=== INPUT RECORDS ===
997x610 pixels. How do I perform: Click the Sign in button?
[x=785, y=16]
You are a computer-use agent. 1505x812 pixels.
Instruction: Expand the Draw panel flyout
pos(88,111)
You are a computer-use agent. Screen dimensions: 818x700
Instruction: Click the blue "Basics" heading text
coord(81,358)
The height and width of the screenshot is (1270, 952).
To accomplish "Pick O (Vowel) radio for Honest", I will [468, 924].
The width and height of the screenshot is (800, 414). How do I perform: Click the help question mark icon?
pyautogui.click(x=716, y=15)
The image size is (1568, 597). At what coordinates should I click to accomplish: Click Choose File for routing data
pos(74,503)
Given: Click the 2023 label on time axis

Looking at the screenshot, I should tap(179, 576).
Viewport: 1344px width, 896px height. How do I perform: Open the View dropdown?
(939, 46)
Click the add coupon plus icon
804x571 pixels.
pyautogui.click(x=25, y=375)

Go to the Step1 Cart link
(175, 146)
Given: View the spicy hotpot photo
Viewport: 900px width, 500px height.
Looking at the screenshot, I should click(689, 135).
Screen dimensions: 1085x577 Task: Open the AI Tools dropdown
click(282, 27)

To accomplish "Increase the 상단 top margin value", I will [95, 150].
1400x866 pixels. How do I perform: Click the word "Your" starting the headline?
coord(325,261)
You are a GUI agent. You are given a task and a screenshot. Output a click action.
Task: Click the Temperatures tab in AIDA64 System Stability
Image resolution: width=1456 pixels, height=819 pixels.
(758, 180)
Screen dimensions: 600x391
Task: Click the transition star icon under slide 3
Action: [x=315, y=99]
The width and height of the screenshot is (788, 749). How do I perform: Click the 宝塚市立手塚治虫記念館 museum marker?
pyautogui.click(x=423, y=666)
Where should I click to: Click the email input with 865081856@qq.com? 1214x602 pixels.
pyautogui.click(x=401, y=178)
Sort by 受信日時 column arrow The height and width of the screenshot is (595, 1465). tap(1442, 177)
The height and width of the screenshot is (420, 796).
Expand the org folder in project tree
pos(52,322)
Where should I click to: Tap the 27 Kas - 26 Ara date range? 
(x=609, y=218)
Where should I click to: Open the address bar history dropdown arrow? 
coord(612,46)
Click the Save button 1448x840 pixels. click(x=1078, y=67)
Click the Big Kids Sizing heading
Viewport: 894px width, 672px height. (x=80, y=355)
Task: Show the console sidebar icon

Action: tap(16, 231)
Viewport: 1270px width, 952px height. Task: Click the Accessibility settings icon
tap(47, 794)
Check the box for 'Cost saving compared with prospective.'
===
Scan the material for the word "agent". Return every line where it is found.

## WRITTEN ANSWER:
You are a computer-use agent. 1505x812 pixels.
You are a computer-use agent. Screen dimensions: 818x700
You are a GUI agent. You are given a task and a screenshot. Output a click action.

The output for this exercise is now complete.